• **Trecho do documento**
════════

Assassinatos de defensores ambientais expõem vulnerabilidade na América Latina


O ano de 2024 registrou mais uma vez um cenário sombrio para aqueles que dedicam suas vidas à defesa do meio ambiente. Segundo relatório publicado em setembro pela Global Witness, ao menos 142 ativistas ambientais foram assassinados ao redor do mundo, além de quatro desaparecimentos que permanecem sem resposta. A estatística reforça uma tendência que se arrasta há mais de uma década: a América Latina segue como a região mais perigosa para defensores da terra e da natureza, concentrando 82% dos crimes.

Foto: Janduari Simões/Folhapress)

Entre os países com mais mortes, a Colômbia lidera com 48 casos, seguida por Guatemala (20) e México (18). O Brasil ocupa a quarta posição, com 12 assassinatos. Apesar de o número representar uma queda em relação a 2023, o país segue entre os mais letais para ambientalistas.

Brasil: menos assassinatos, mais ameaças

A violência no campo brasileiro não se restringe às mortes. Dados da Comissão Pastoral da Terra (CPT) mostram que, em 2024, embora os homicídios tenham diminuído, os episódios de intimidação aumentaram. Foram 481 tentativas de assassinato documentadas, das quais 44% tiveram como alvo povos indígenas e 27% atingiram comunidades quilombolas. A CPT alerta que o quadro revela uma escalada nas formas de ameaça e repressão, com impacto direto sobre os modos de vida de grupos historicamente vulnerabilizados.

════════

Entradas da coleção
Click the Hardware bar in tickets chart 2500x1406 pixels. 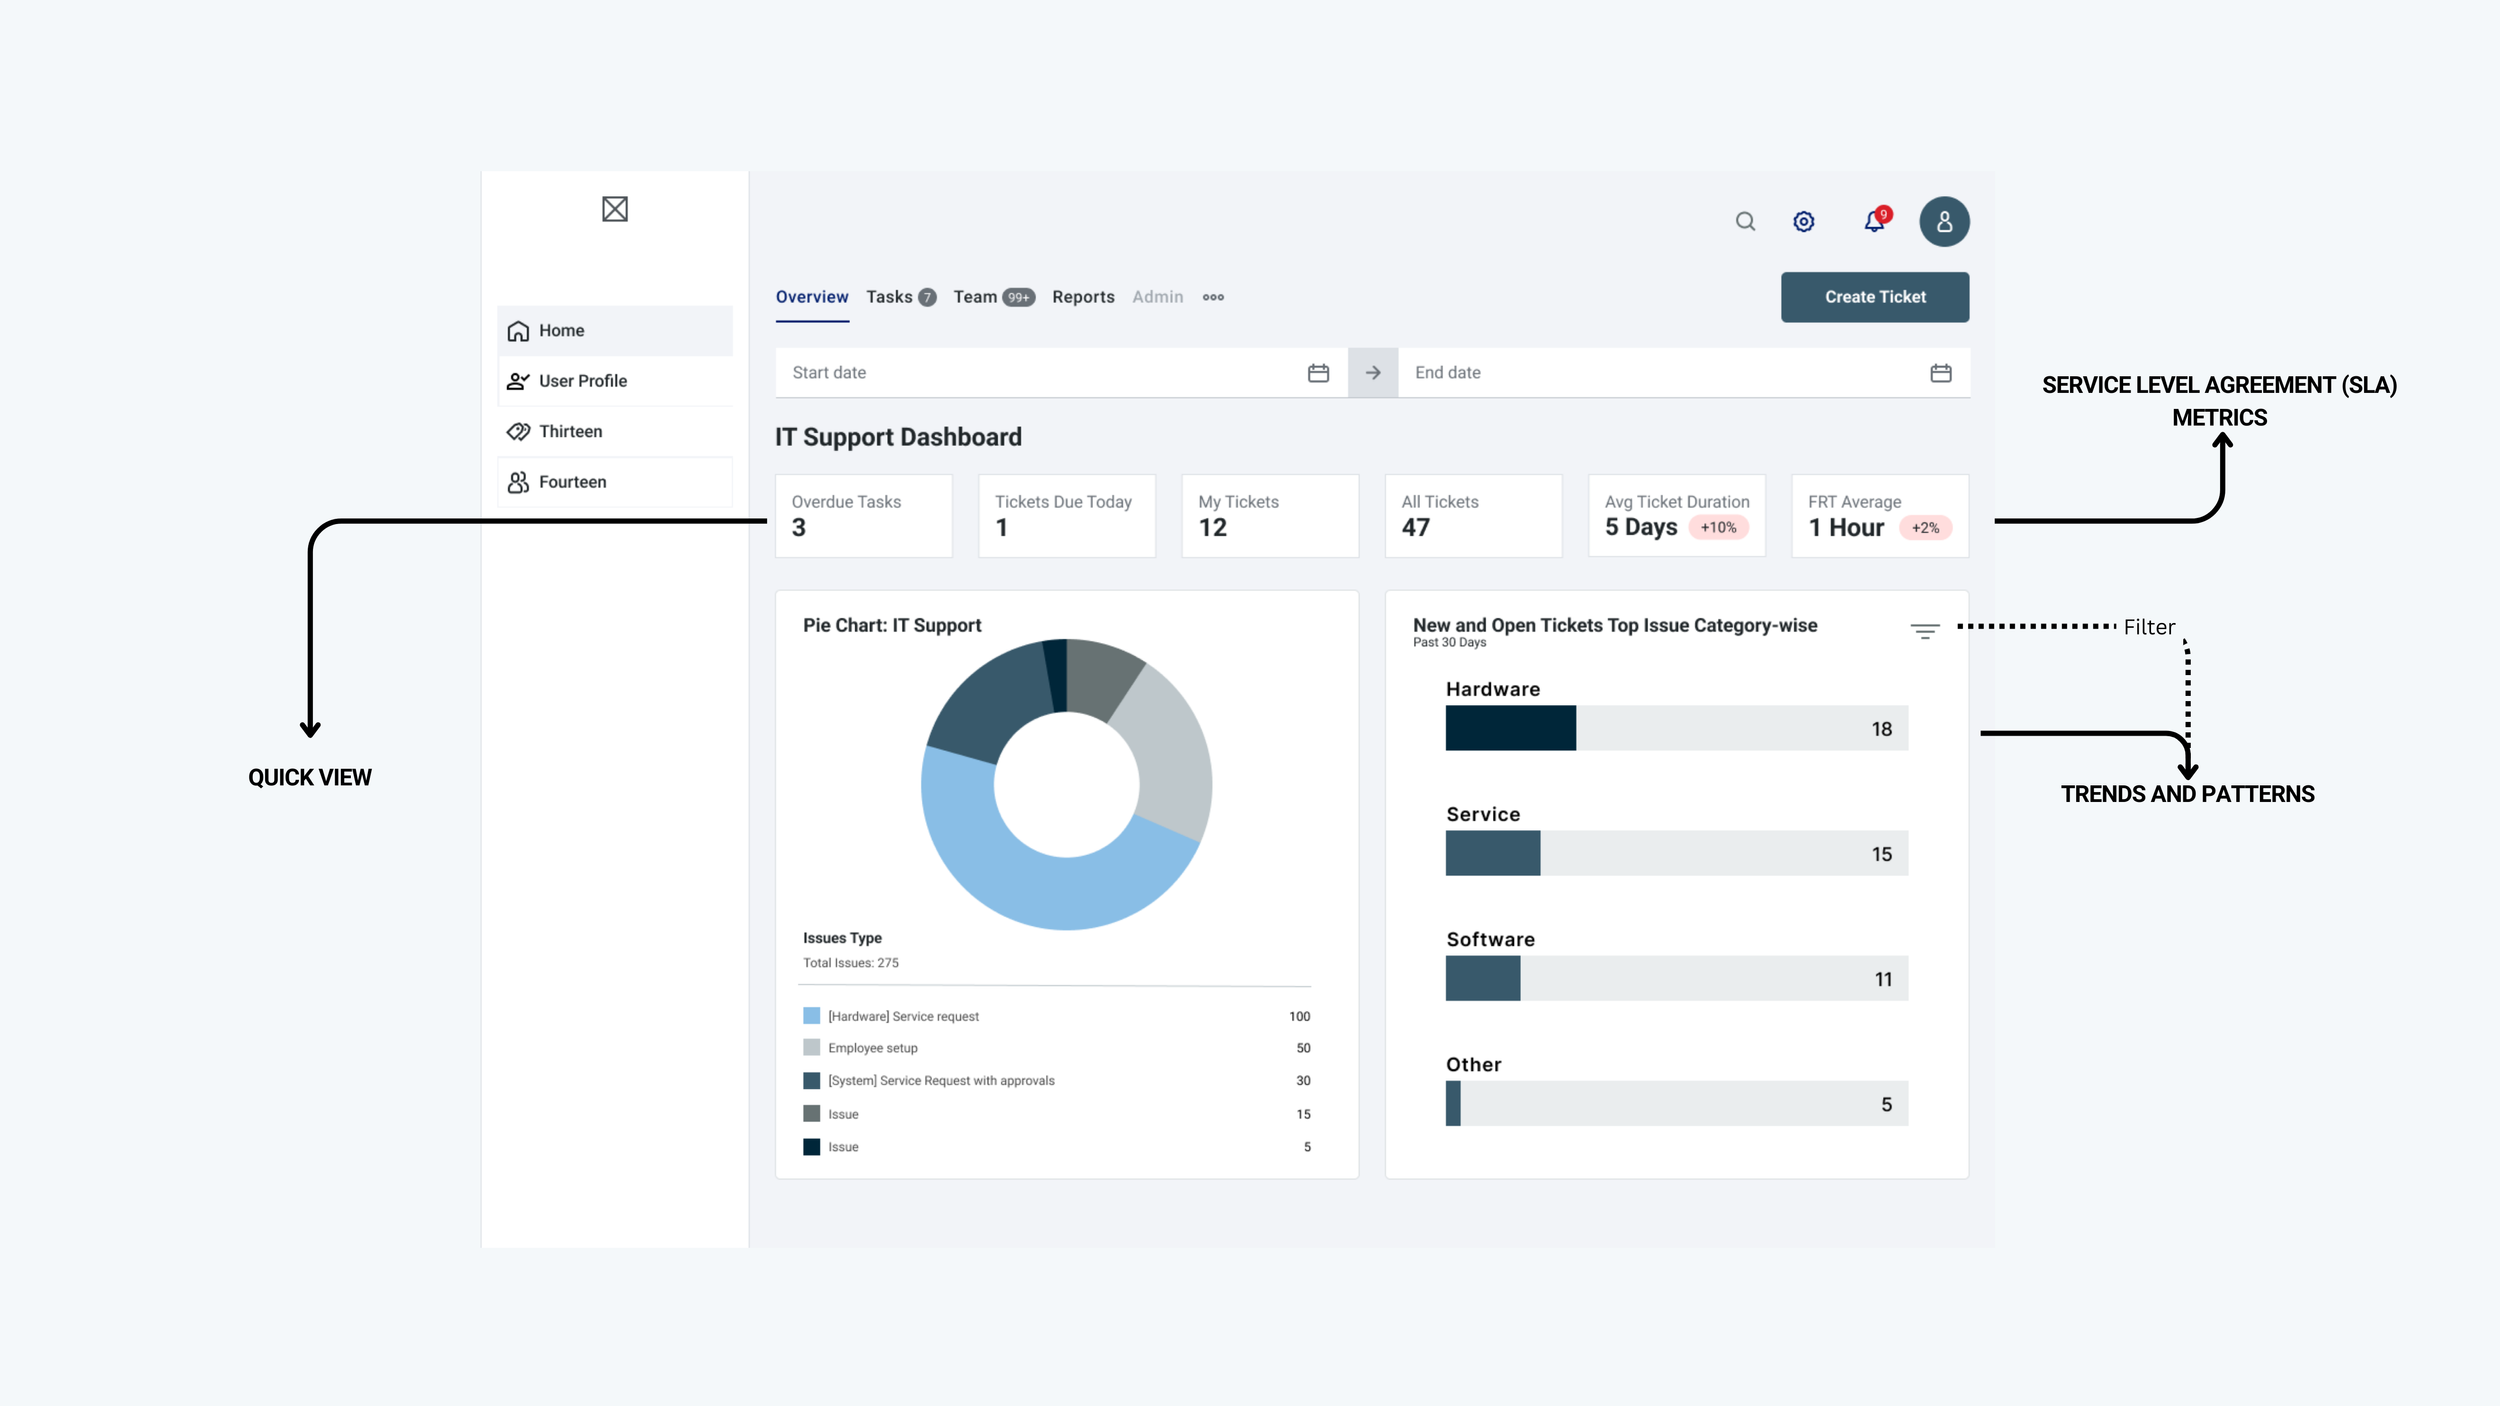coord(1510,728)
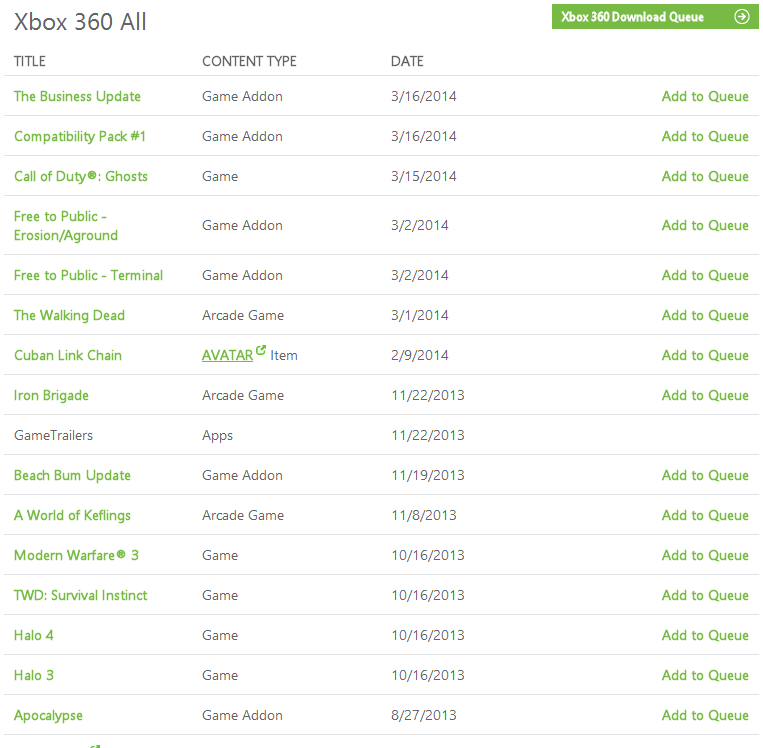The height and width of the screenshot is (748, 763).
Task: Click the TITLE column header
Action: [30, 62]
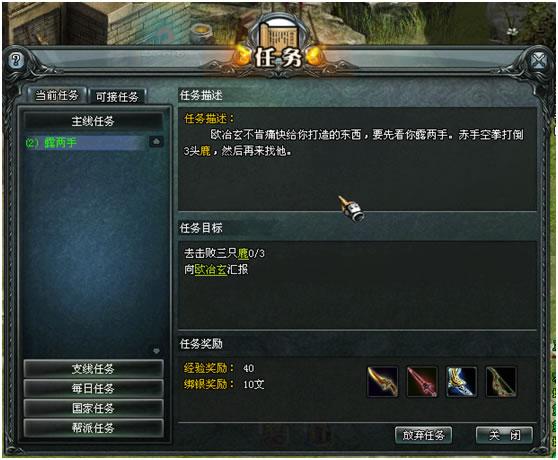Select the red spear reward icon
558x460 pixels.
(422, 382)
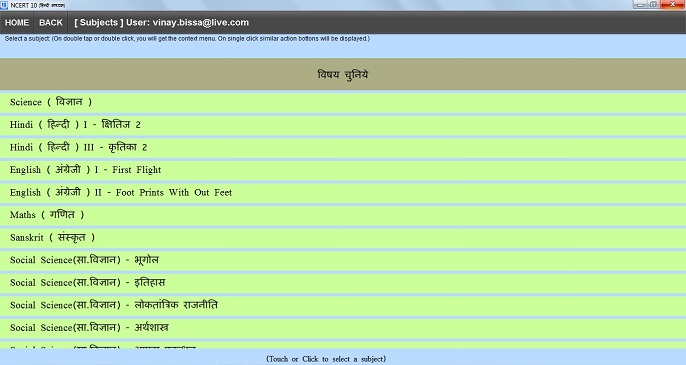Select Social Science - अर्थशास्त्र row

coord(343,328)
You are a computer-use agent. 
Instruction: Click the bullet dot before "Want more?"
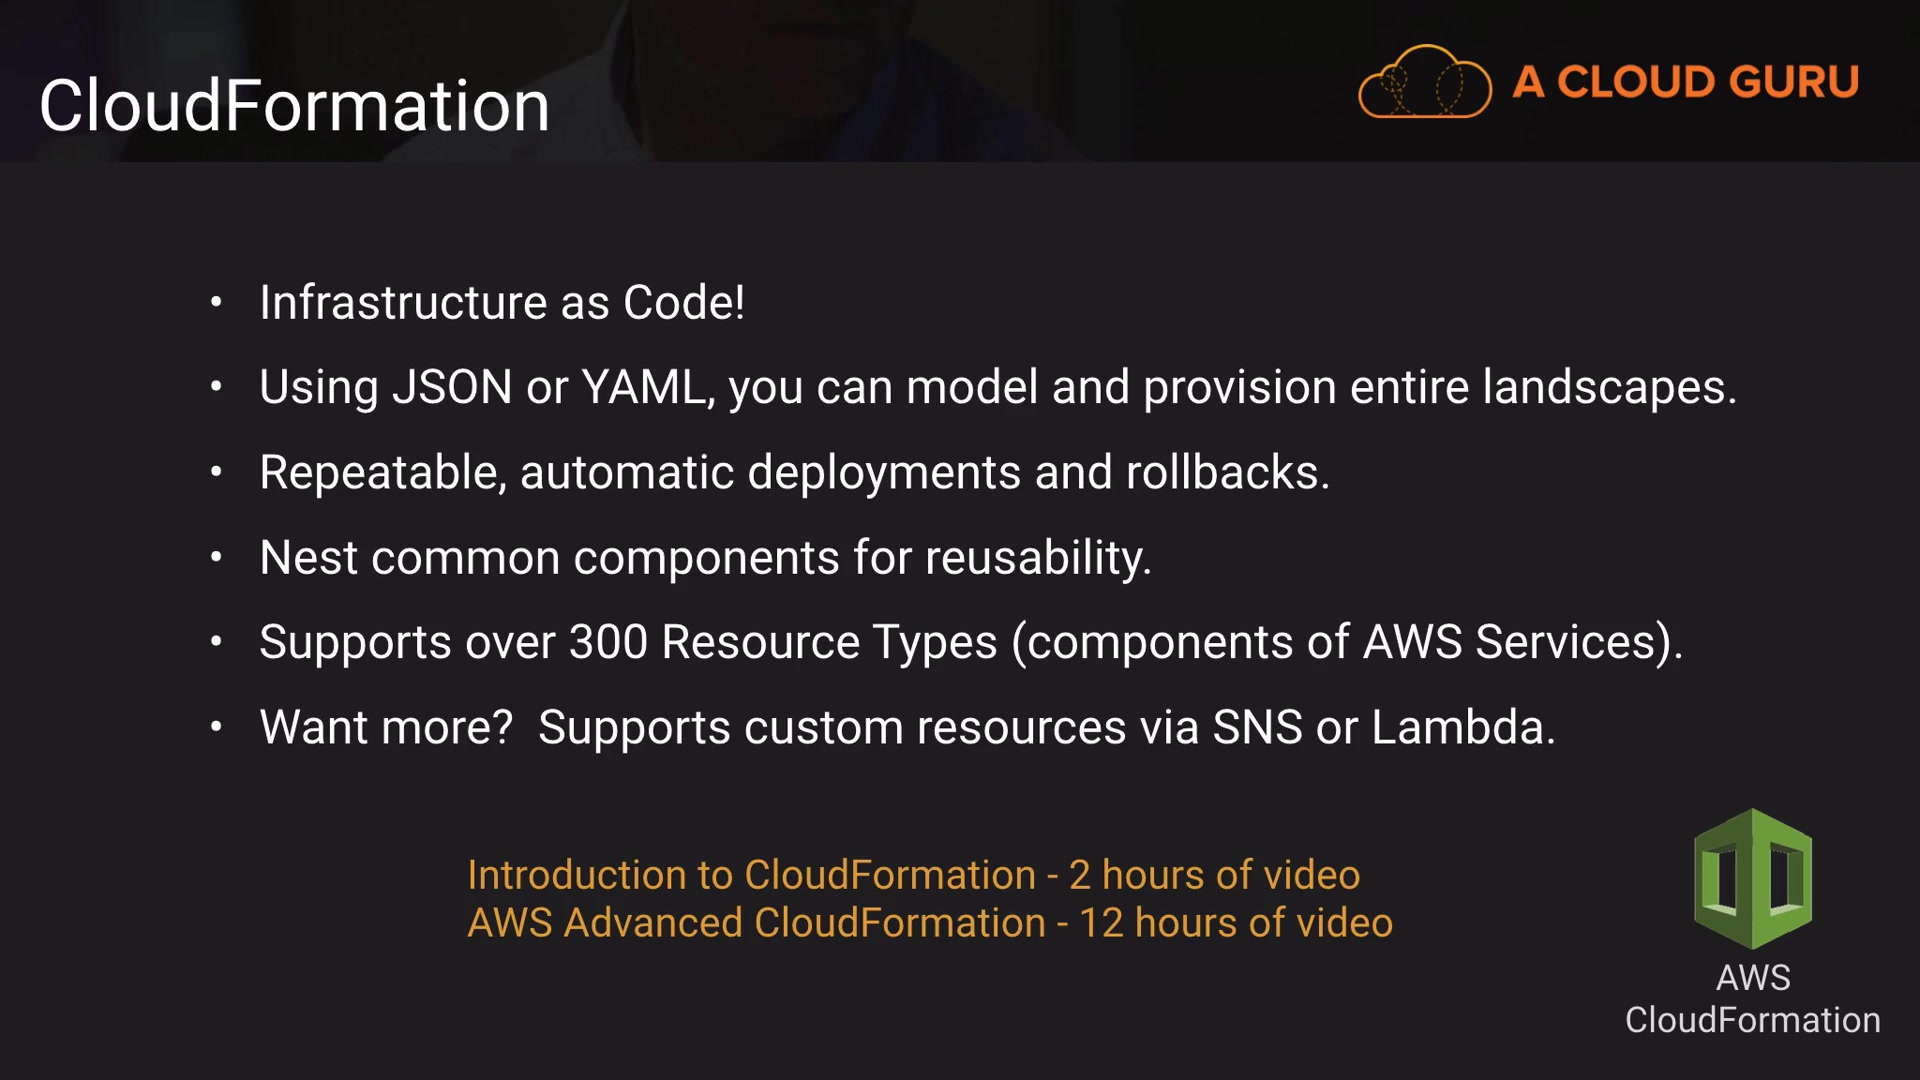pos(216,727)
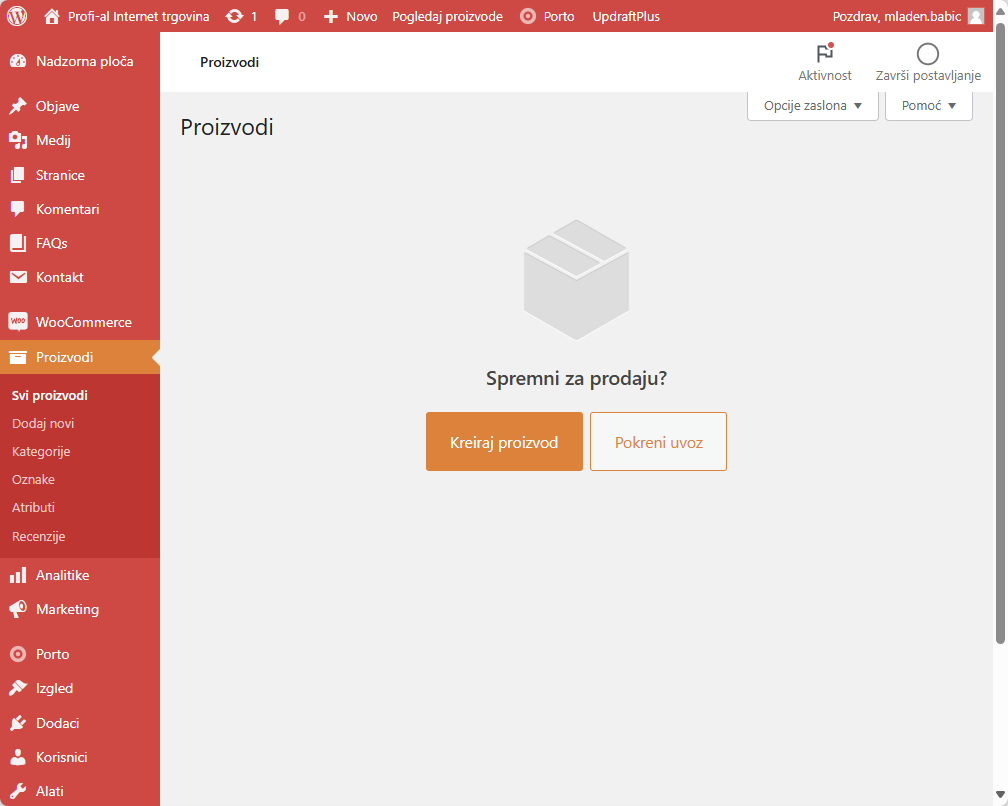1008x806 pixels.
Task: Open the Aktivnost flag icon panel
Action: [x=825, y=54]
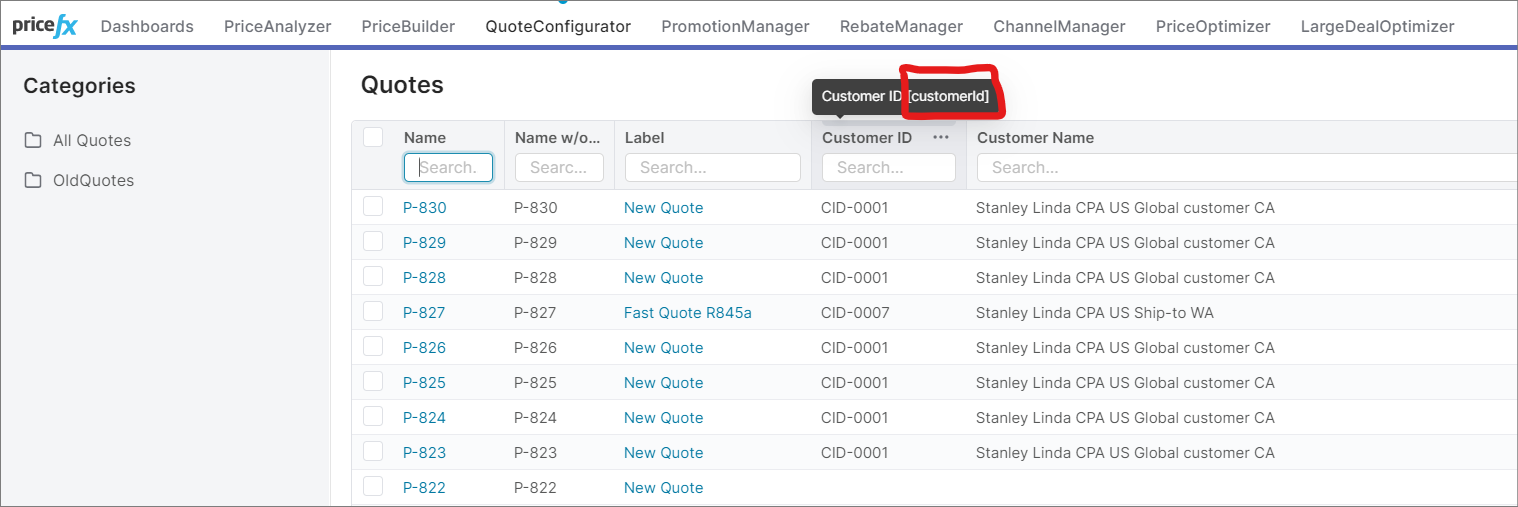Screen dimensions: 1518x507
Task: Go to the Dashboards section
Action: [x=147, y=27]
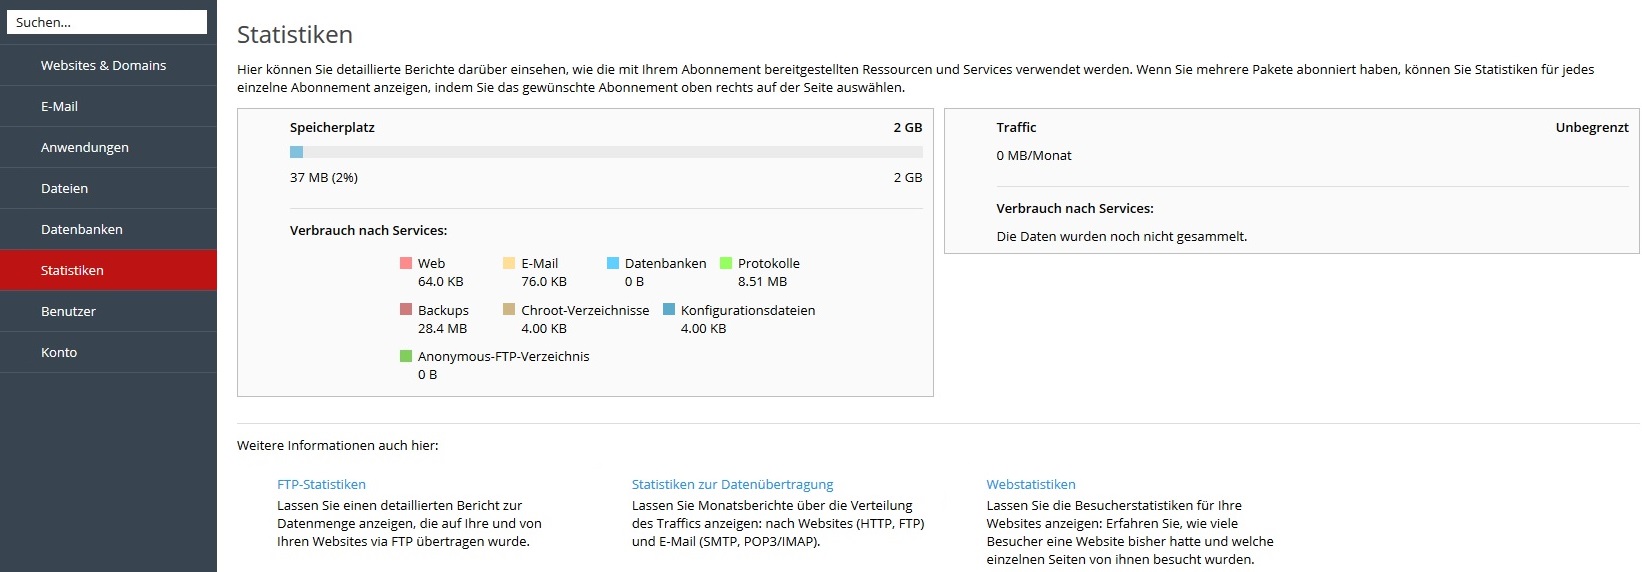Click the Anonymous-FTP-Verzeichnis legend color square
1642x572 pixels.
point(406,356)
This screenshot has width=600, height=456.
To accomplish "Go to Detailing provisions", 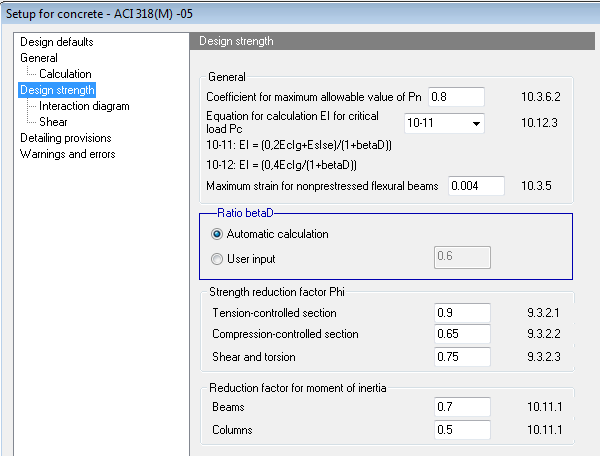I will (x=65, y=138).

════════

• **Enunciado A**
Segundo o trecho do documento, quantas tentativas de assassinato a Comissão Pastoral da Terra documentou no Brasil em 2024?
• **Enunciado B**
Altere os registros desde a linha que contém "You are a computer-use agent." até a linha que contém "Action: [x=147, y=27]", trocando "bullet dot" por "small circle" e mantendo todo o resto igual. Deixe as imagens fora da resposta.
O trecho do documento e os registros não têm nenhuma relação entre si.

• **Resposta completa A**
Foram documentadas 481 tentativas de assassinato.

• **Resposta completa B**
You are a computer-use agent. 
Instruction: Click the small circle before "Want more?"
pos(216,727)
1008x806 pixels.
Task: Open the Aktivnost flag icon panel
Action: [x=825, y=54]
Screen dimensions: 1518x507
Task: Go to the Dashboards section
Action: [x=147, y=27]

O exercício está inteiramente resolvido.